Cisco VPN for Node.js:
npm i cisco-vpn
Oracle DB plugin:
npm i oracledb
Morgan for debugging
npm morgan
To get up and running download node.JS 10.x or higher from nodejs.org.
From the app's root directory, type:
npm install
to install all your dependencies, then
grunt
to start the server on localhost:3000.
To run the app, navigate to
$~/TaxiDatabaseApp/angular/
then,
ng serve
to run app on localhost:4200.
There are quite a few dependencies for the python scripts. At the minimum you will need to install Python 2.7.x or higher here
Most of the scripts use pandas for csv file reading
pip install pandas
Other sources include urllib2, shapely and pyproj
pip install urllib2
pip install shapely
pip install pyproj
There is a script to download all the Taxi Commission data from 2016 to the present and place it in your data/ folder. Since the datasets are prohibitively large, you can specify how many tuples you want from each set. Navigate to data/csv and type:
python ./load-data.py N
where N is the number of tuples. There are 90 datasets in total so even choosing N to be 10,000 will give around one million tuples.
data/csv contains a few other scripts that can help make the datasets easier to import into Oracle. Running the following:
python ./format_columns.py
will strip unused columns and add a tripID field. You should run this right after loading the data to enumerate everything correctly.
python ./pyshape.py
in the scripts/geocoding directory will take all coordinate location data and translates them to zone numbers. It then adds these fields to the original data file.
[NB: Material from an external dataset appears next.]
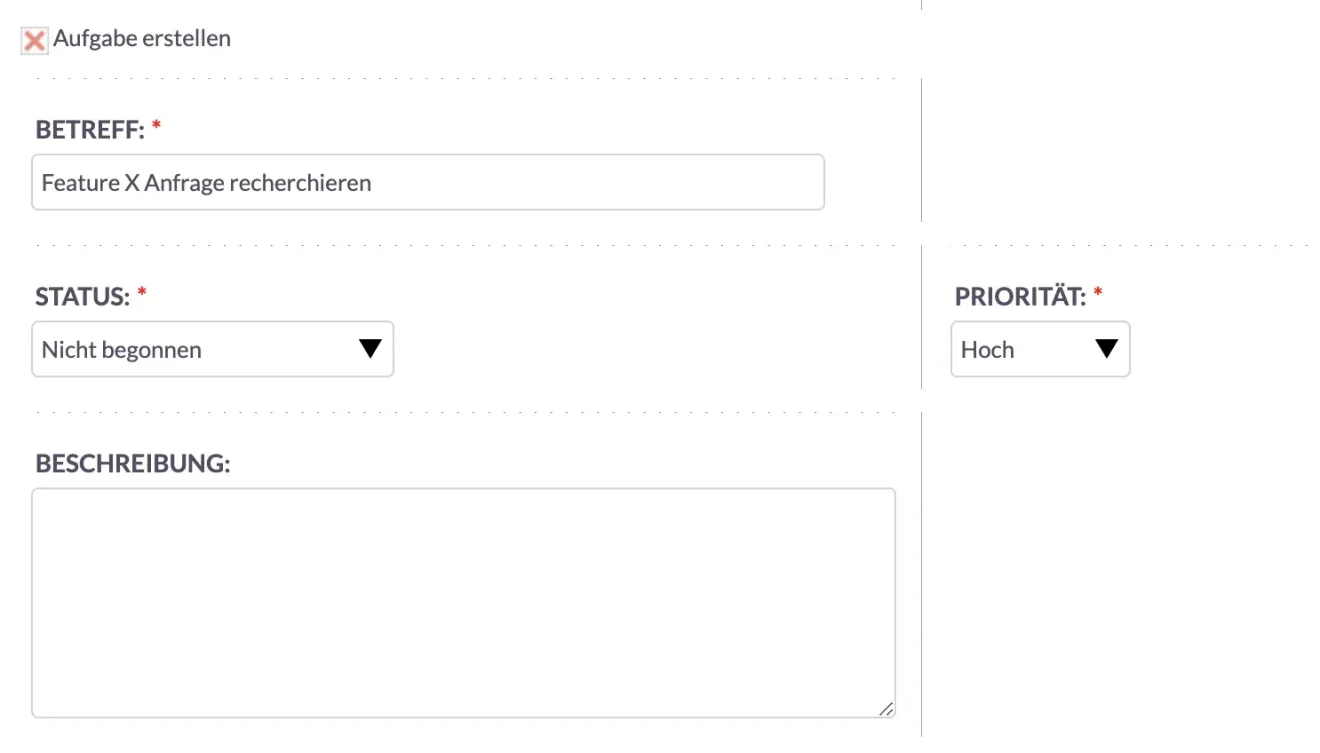Click the Betreff input field
This screenshot has height=753, width=1320.
tap(428, 182)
All the scripts use outputdir.txt and source-urls.txt to know where to place and retrieve data respectively. The tests/ folder is just leftover debugging stuff.
The file csv_recordcount.txt in data/csv/scripts contains a record count for every dataset. The number of records range from one to ten million. These follow the ordering in source-urls.txt
Credentials for both the VPN and Oracle database are currently set as environment variables.